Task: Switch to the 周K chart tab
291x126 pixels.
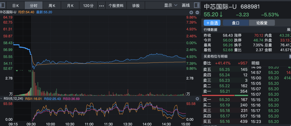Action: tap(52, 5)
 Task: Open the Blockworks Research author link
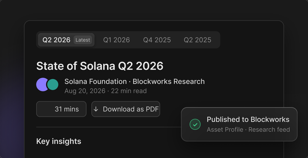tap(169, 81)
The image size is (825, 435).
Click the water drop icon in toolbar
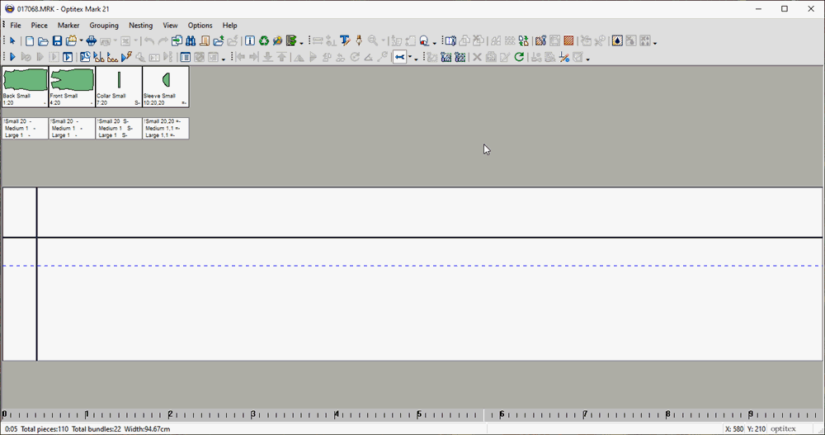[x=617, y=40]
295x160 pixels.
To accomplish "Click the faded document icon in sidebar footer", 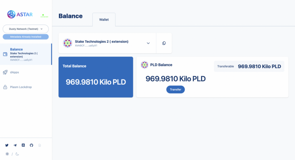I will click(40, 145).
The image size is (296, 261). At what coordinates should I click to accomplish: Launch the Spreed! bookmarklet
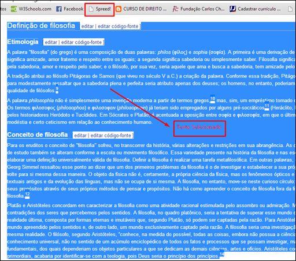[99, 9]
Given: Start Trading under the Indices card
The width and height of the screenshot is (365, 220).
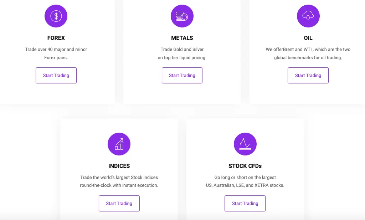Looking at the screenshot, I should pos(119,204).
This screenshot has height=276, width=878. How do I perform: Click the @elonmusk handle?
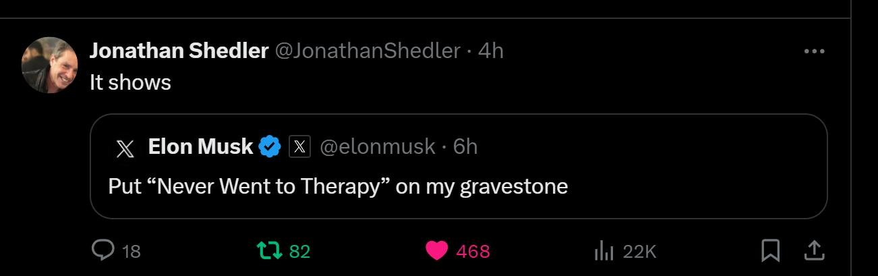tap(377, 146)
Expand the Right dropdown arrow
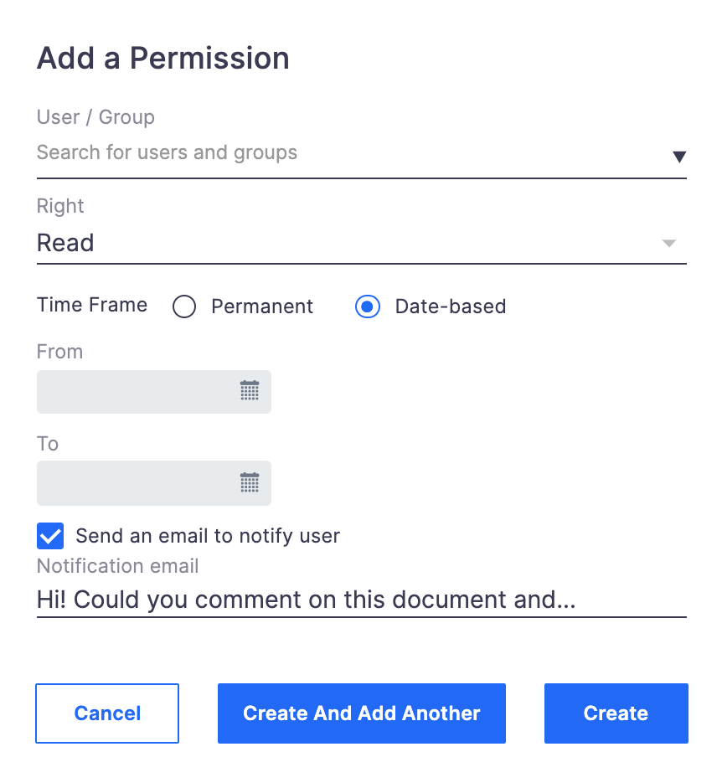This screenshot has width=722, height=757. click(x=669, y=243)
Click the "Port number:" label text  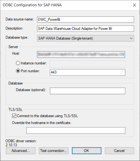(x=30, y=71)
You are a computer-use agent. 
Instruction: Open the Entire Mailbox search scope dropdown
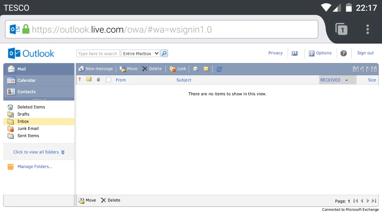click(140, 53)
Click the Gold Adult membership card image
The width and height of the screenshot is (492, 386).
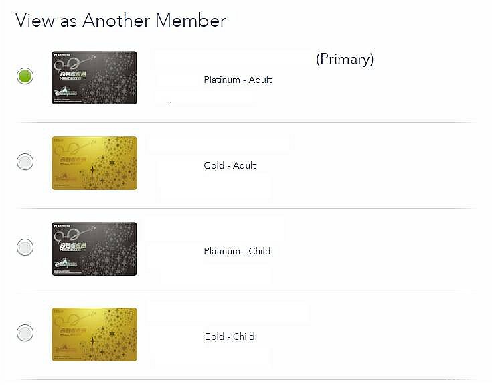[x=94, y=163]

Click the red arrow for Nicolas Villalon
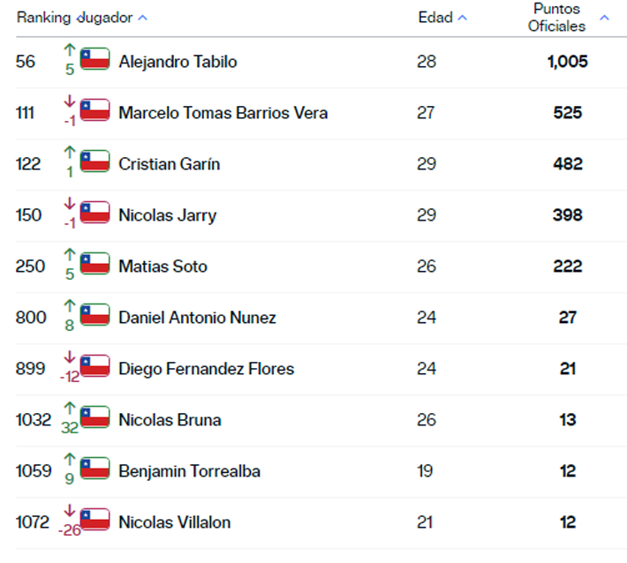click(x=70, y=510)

==

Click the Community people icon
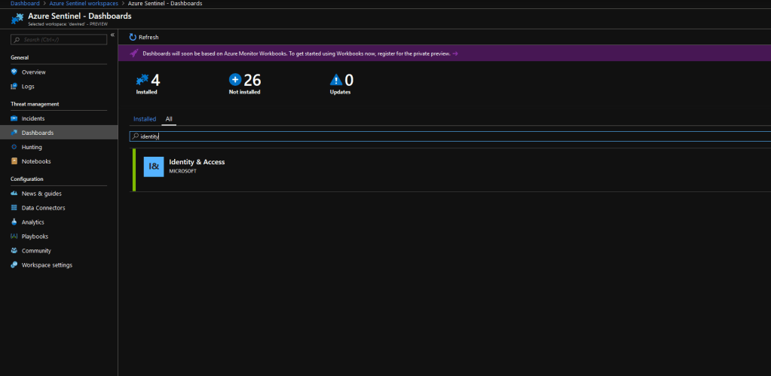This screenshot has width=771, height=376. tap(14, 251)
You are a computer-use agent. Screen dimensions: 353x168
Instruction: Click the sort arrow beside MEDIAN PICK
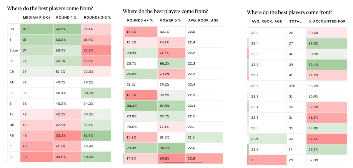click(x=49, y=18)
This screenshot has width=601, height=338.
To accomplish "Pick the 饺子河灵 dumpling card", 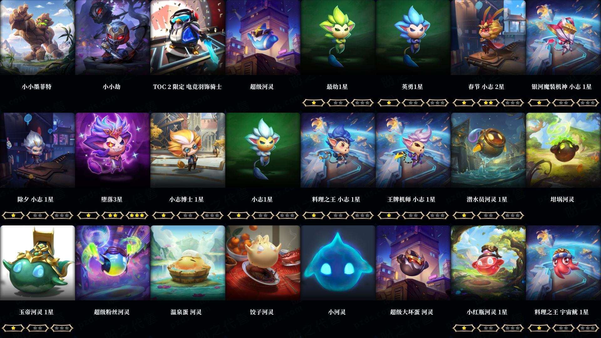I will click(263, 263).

WHAT YOU NEED TO DO
For the data above, set down exactly the lines from the line with "Click the Community people icon" to the line with "This screenshot has width=601, height=338.", both included, leaving pictures out.

RESPONSE TO THIS TASK
Click the Community people icon
This screenshot has width=771, height=376. tap(14, 251)
You are a computer-use agent. Screen dimensions: 353x168
Instruction: Click the sort arrow beside MEDIAN PICK
click(x=49, y=18)
This screenshot has width=601, height=338.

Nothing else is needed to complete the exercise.